Executive Summary

People with disabilities were more effective and successful than people without disabilities in task completion. Attitudes of people with disabilities toward the home page were more favorable than those of people without disabilities. On average people with disabilities viewed nearly the same number of pages per task than people without disabilities. However, the time-on-task level of people with disabilities was three times more than for people without disabilities.

Findings are:

  1. CSS luminosity contrast WCAG AA failures exist.
  2. Paragraph text in the carousel on top of textured background image fails WCAG AA luminosity contrast ratio.
  3. Small font size was problematic for test participants with motor impairments.
  4. Cluttered design negatively impacted task completion for people without disabilities.
  5. Excessive amount of scrolling was problematic for people without disabilities.
  6. The carousel is ineffective in presenting important content.

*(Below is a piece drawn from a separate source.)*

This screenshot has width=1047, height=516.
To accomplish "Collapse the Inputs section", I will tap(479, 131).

These issues can be resolved by increasing contrast, increasing font sizes, reducing clutter, reducing scrolling, and not using the carousel for important information or removing it.

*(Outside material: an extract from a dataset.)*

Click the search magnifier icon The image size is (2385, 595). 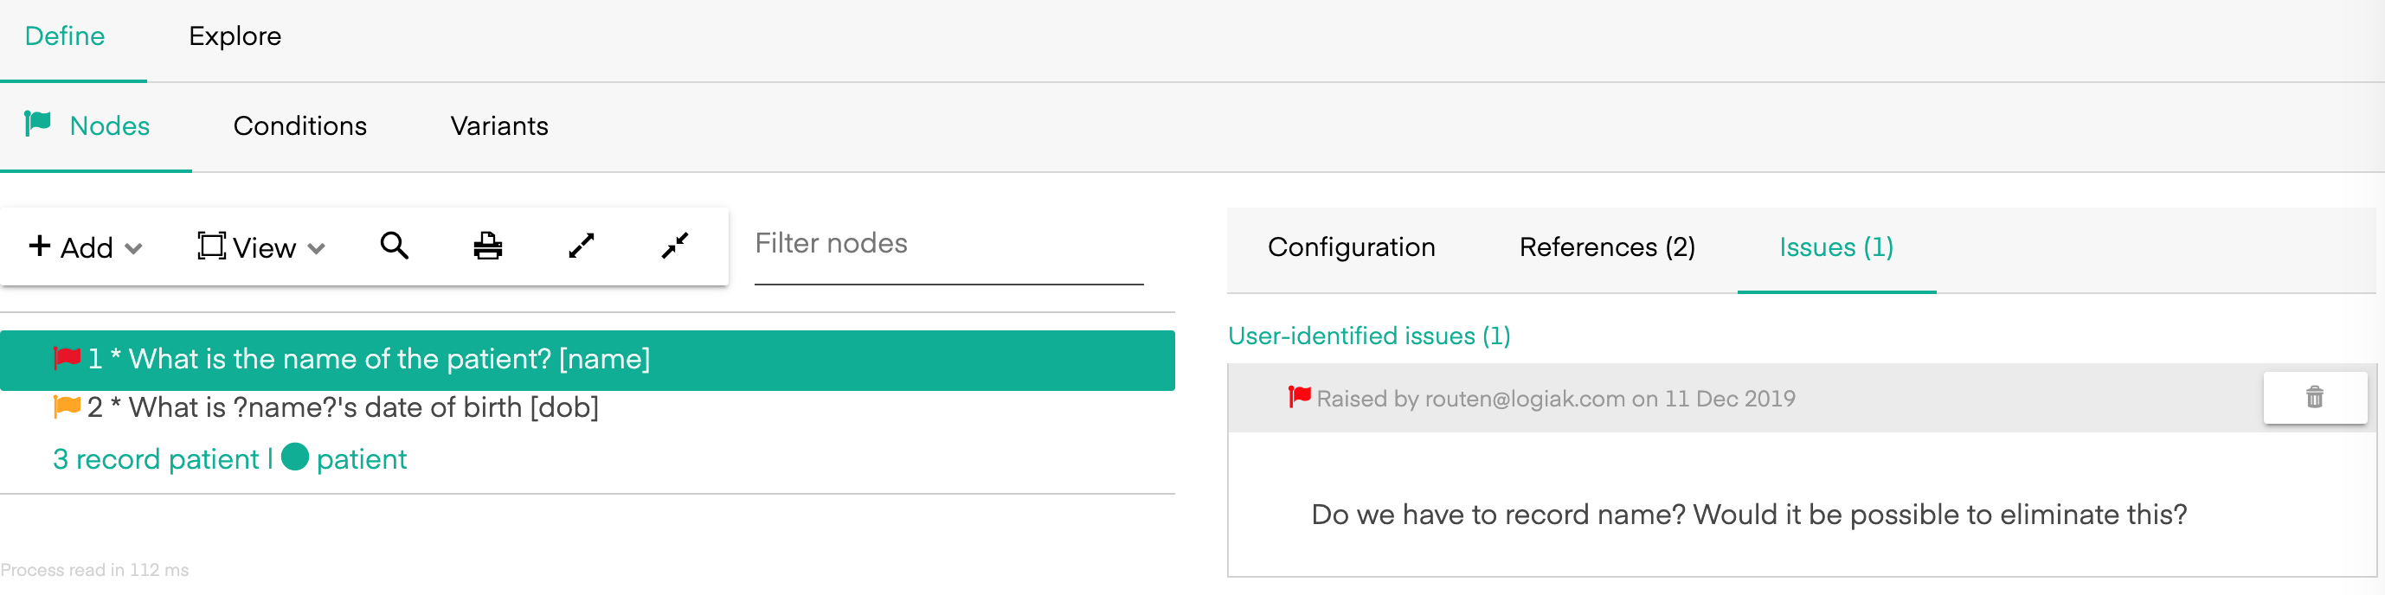[394, 246]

For the task of locating the admissions form, people without disabilities took on average 28 seconds with a failure rate of 42%. They simply gave up or failed. People with disabilities had a much lower failure rate of 14% because of accessibility coding improvements made after the October 2013 test, which resulted in reduced clutter for that user group. A 42% failure rate is unacceptable as usability guideline 6.1 suggests avoiding cluttered displays in order to increase success rate. The majority of web users today are notoriously impatient and fickle - if they are frustrated, they will quickly go somewhere else and likely not return. For a university site trying to increase enrollment, this is a serious concern.

Methodology

Two main groups tested the UMD home page: people with disabilities (Test Group A) and people without disabilities (Test Group B).

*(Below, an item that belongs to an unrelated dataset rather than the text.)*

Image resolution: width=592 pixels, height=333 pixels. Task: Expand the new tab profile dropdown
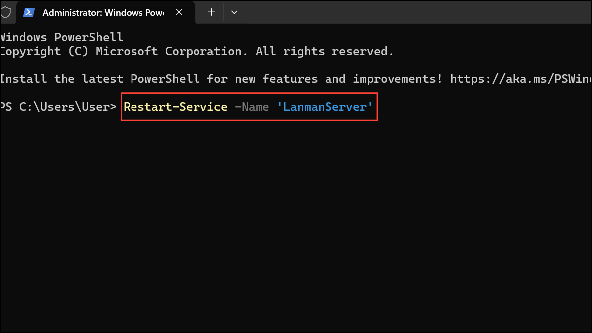[x=234, y=12]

14 people with disabilities completed the study. They were derived from Knowbility's Accessworks database. 100% of participants described themselves as having intermediate to advanced Assistive Technology (AT) proficiency. Table 1 provides details of this group.

26 people without disabilities completed the study. They were derived from Admissions, the ITSS TechCenter, and the Beta Bulldogs group. Table 2 provides details of this group.

Testing took place February 13 to March 17, 2014 via an accessible online remote testing tool, Loop11. The same eight task/scenarios were presented to each participant, for example: locate the "Register for Classes link". Participants were asked the same likert scale questions to obtain ease of locating information and satisfaction levels. The testing tool recorded task completion rate, time on task, common fail pages, paths taken, and answers to questions.